Iran’s Legacy in Bahrain
Bahrain, as well as other Gulf states, has a Persian past. In 1602 the Portuguese were driven out of a revolt and Bahrain became a direct dependence of Persia. Between 1717 and 1735, due to the collapse of the Safavid dynasty in Persia, the archipelago was subjugated to Persian domination and remained independent under the Huwala tribe. In 1736 the new Persian dynasty of the Qajars regained Bahrain and in 1753. With the collapse of the Ottoman Empire, in 1916, Bahrain became a British protectorate and remained until 1971. This is the date of Bahrain’s definitive independence. In 1981, Bahrain had attempted to organize a coup d’etat two years after the Islamic Revolution in Iran. The revolt was repressed and since then the Bahrain regime has accused Iran of interfering with its internal affairs. It was Bahrain that encouraged, in 1981, the formation of the Gulf Cooperation Council (GCC) in order to share intelligence, military forces and economic resources to secure collective interests and security in the shadow of the Iranian Revolution.
The Persian and Shiite legacy is key to understanding Bahrain’s present risks and concerns. The fact that Bahrain granted the United States use of a naval base certainly reflects the Manama government’s Iranian concerns, clearly marking where its geopolitical alliances rest. In March 2011, the current King of Bahrain, Hamad bin Isa Al Khalifa, declared a state of emergency of three months after many Shiites took to the streets to demand greater influence in political and social matters. The Saudis sent tanks and troops across the causeway that joins Bahrain to the Kingdom to help repress the demonstrations. Numerous clashes and casualties resulted.
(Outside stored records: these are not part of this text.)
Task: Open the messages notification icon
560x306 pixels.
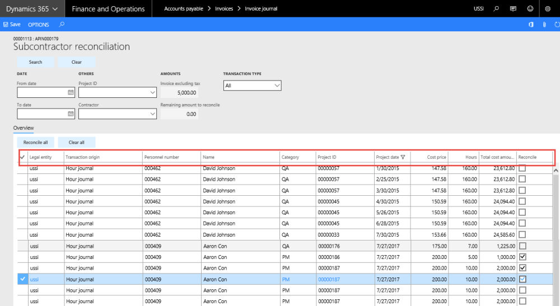Action: tap(513, 9)
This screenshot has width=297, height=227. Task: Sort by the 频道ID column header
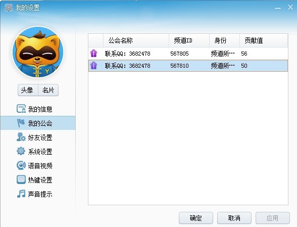pos(189,40)
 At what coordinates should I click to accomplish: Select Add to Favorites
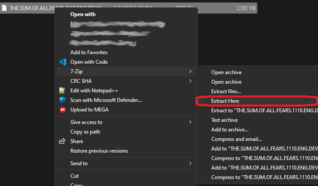(x=89, y=52)
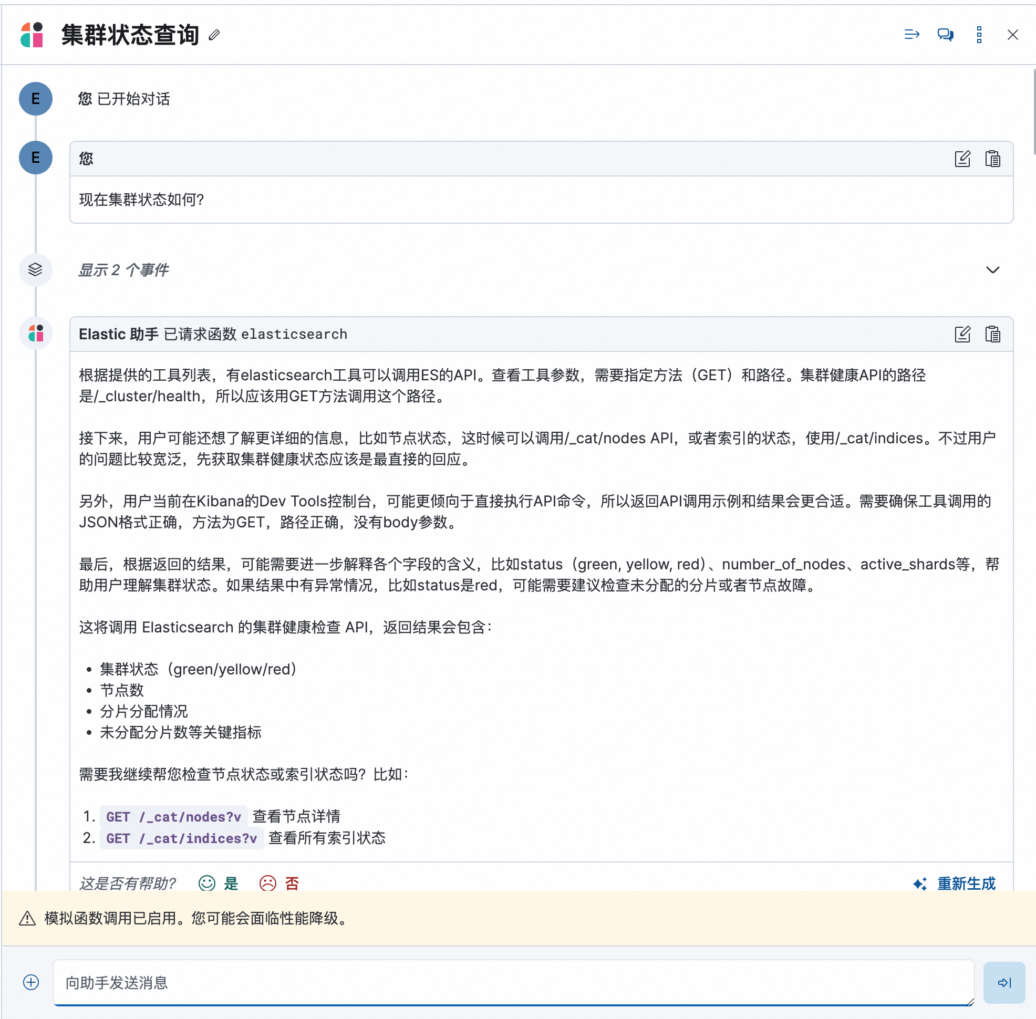Copy the Elastic 助手 response to clipboard

pyautogui.click(x=993, y=333)
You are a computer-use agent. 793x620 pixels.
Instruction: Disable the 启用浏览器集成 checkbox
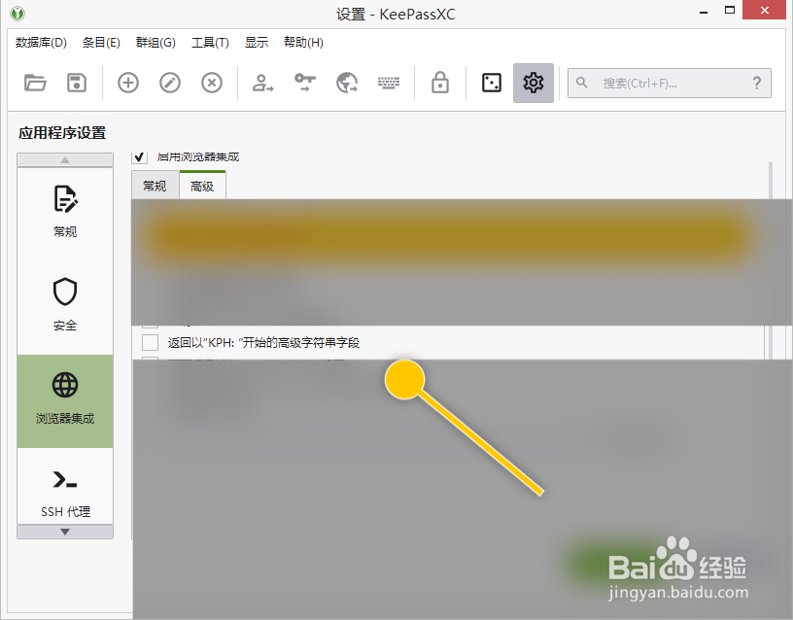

The revolts were presented as sectarian, pitting Shiites and Sunnis. But, wat followed and how the Bahraini royal family responded suggests that the revolts were more about basic human and political rights. There was no sense the protesters had a particular affinity or solidarity with Iran, even if Shiites were the most active protesters.
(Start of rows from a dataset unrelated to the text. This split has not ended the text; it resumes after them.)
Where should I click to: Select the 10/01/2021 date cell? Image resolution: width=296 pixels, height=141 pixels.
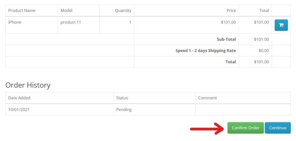pyautogui.click(x=60, y=110)
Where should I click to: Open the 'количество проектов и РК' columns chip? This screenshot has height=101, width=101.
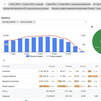pos(26,9)
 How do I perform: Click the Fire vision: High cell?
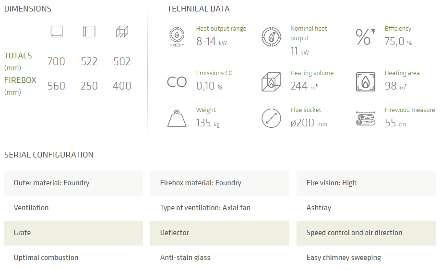[x=366, y=183]
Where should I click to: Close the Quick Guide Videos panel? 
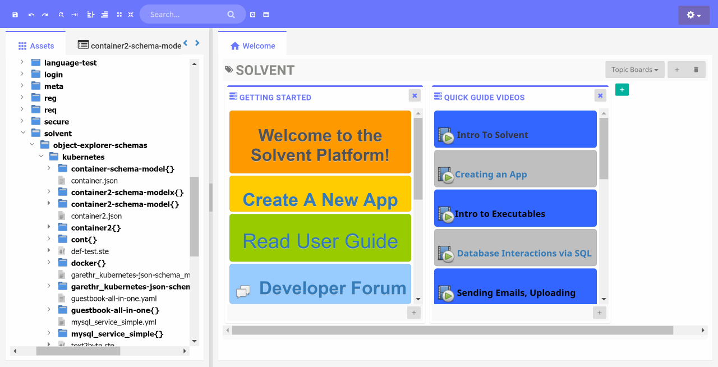[600, 96]
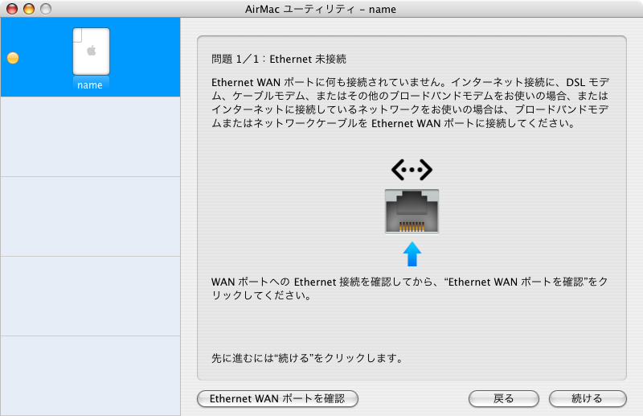643x416 pixels.
Task: Click the yellow status indicator dot
Action: pyautogui.click(x=13, y=58)
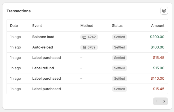The height and width of the screenshot is (112, 174).
Task: Select the Status column header
Action: click(117, 26)
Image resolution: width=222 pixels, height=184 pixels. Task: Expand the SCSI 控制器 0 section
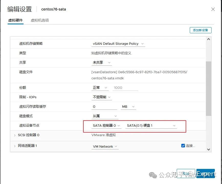15,135
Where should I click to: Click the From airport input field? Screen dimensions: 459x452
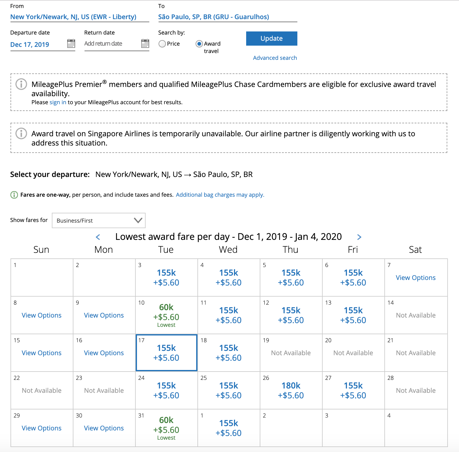coord(73,17)
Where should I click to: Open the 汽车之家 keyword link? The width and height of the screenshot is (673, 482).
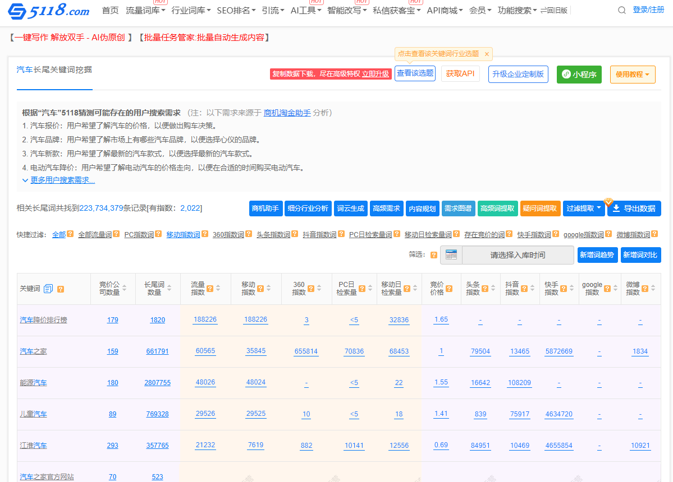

Following the 2011 revolution, the human rights situation in Bahrain has deteriorated dramatically. Hundreds of human rights defenders – Sunni and Shiite – and defenders have been threatened, arrested, tortured or forced into exile. Many, to save themselves, had to interrupt their public activities.
Yet, the international community, unlike in Syria and elsewhere, has made little fuss despite obvious violations of human rights. Rather, Bahrain continues to be a crucial political and commercial ally for the great Western powers. It’s home for the U.S. Navy’s Fifth Fleet. It has drawn harsh criticism from international human rights groups for its crackdowns on protesters.
Bahrain, especially since 2011, has become well-known to international aid and human rights agencies. Among the numerous human rights activists in jail is also Abdulhadi Al-Khawaja. He was arrested on April 9, 2011 in the campaign to repress ‘pro-democracy’ protests. In 2011, the United States had temporarily halted the sale of weapons. Yet, President Obama lifted the embargo in 2015.